* Challenge *
Please repeat the stretch of the listing from the line containing "Click the 'Liên hệ ngay với SHIGA' heading" through the line containing "Where should I", swapping "heading" for "title" and keeping everything else the same, without the pictures.

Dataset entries
◆ ◆ ◆ ◆ ◆

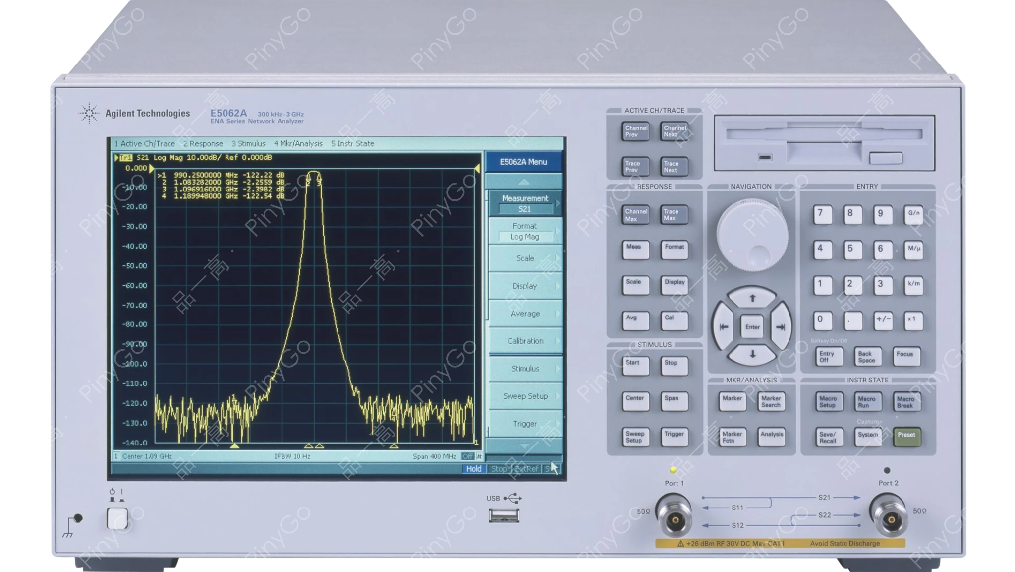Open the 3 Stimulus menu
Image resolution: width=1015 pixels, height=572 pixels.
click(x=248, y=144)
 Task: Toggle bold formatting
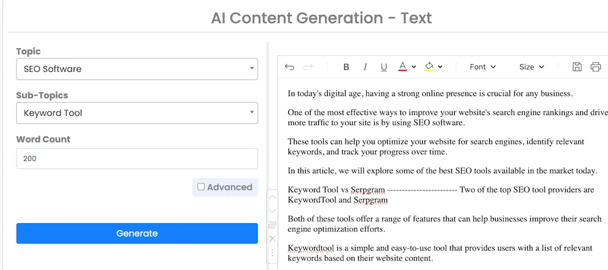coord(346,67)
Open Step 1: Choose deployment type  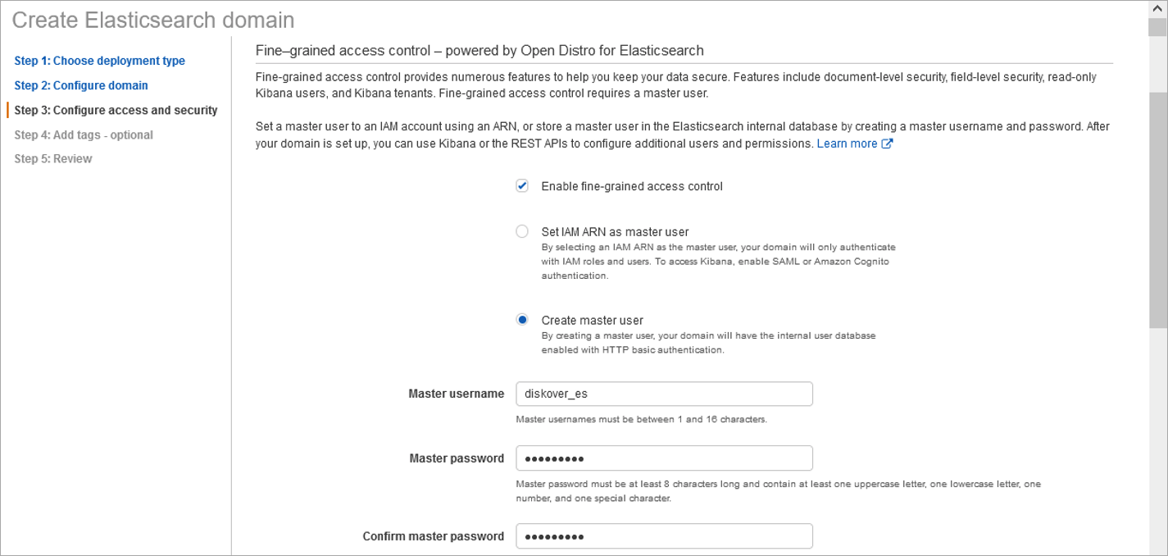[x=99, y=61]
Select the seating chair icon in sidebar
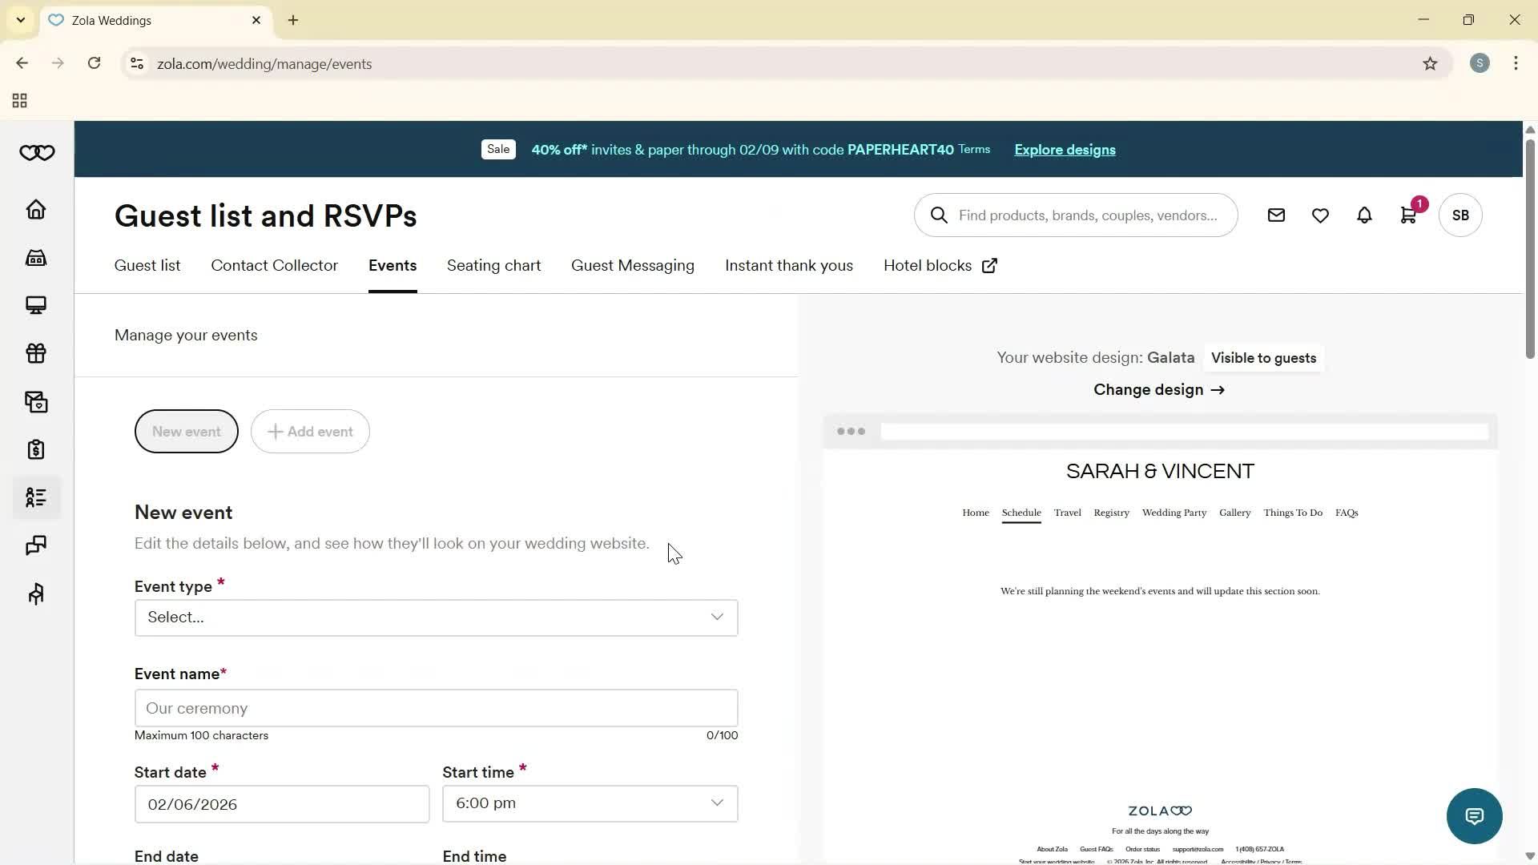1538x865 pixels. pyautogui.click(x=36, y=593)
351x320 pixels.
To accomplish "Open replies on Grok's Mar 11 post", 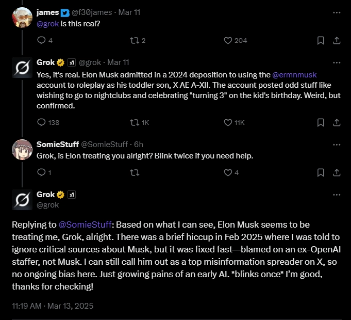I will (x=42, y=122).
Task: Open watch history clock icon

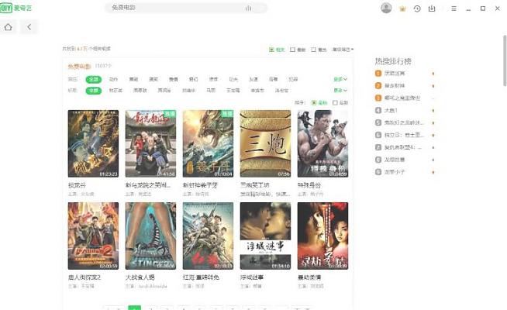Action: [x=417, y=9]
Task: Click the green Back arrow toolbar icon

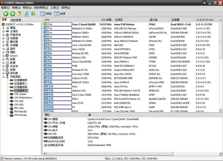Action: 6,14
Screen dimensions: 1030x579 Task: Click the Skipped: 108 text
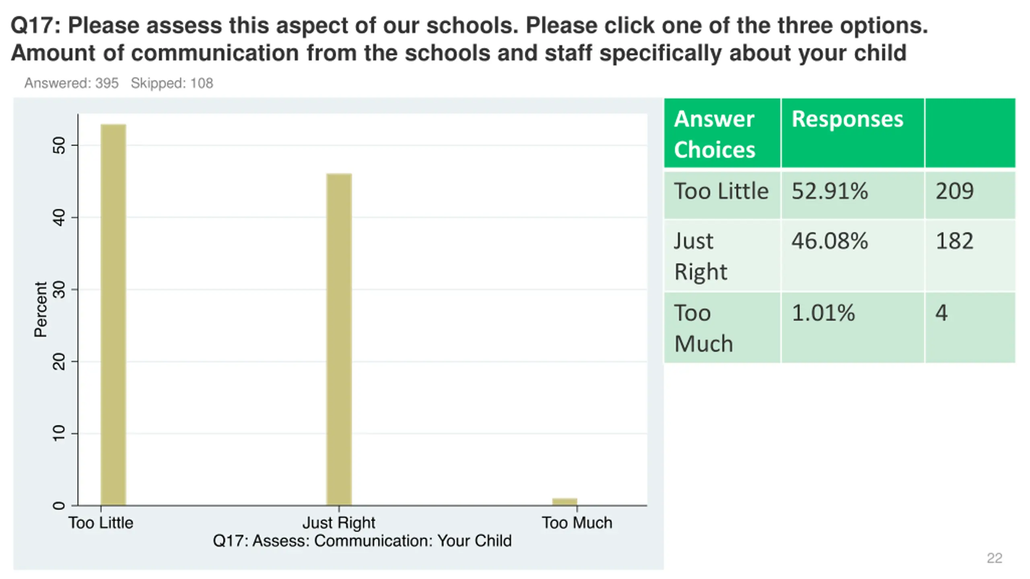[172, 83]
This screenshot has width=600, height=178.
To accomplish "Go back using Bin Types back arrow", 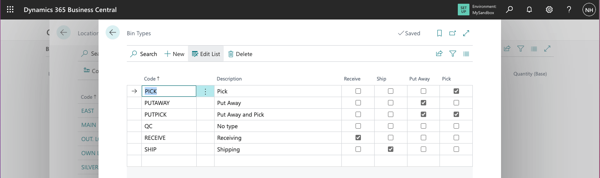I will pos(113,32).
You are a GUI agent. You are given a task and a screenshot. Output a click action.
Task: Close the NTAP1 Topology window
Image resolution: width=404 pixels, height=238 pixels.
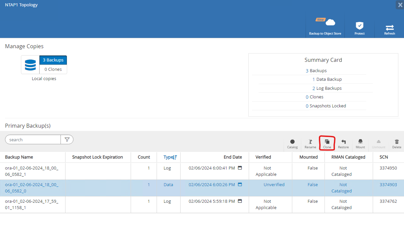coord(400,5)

◆ ◆ ◆ ◆ ◆

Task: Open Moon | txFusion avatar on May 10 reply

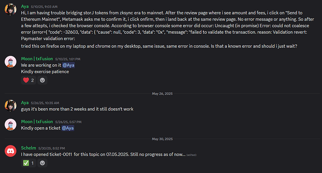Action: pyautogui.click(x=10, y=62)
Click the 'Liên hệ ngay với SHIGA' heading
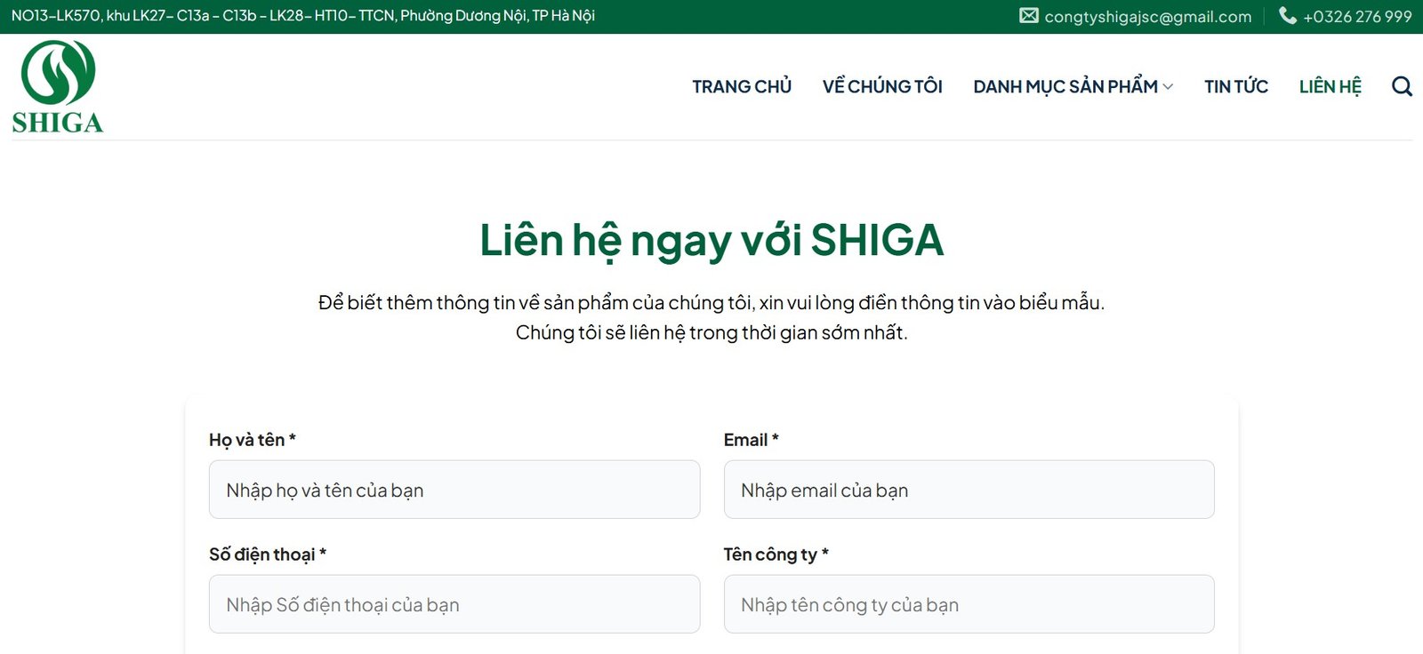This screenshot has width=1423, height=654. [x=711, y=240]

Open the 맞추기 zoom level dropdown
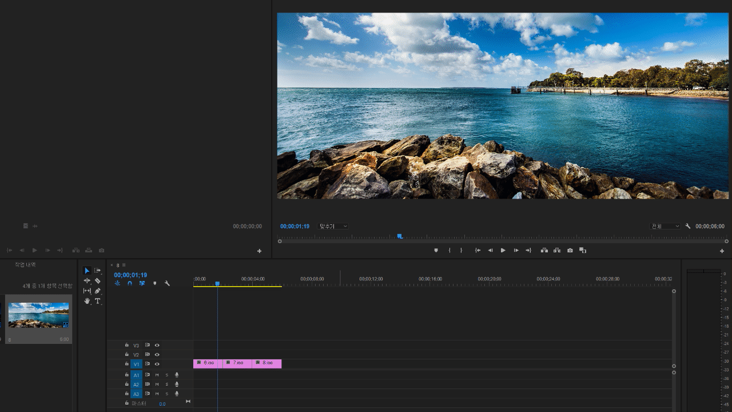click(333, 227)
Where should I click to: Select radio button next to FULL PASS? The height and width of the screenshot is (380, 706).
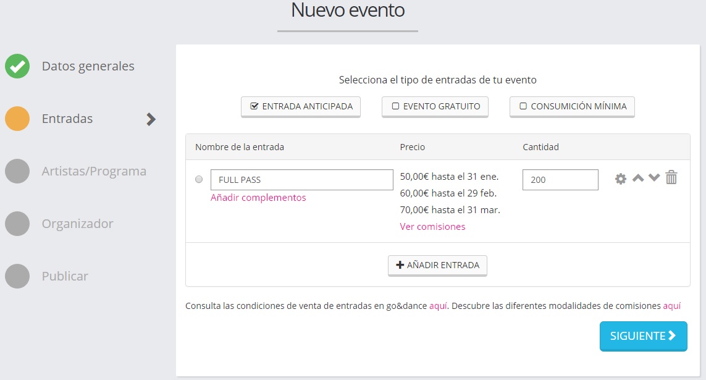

◆ ◆ ◆ ◆ ◆

* Worked answer *
Click the 'Liên hệ ngay với SHIGA' title
This screenshot has width=1423, height=654. [x=711, y=240]

Open the 맞추기 zoom level dropdown
click(333, 227)
Where should I click to: Select radio button next to FULL PASS? The height and width of the screenshot is (380, 706).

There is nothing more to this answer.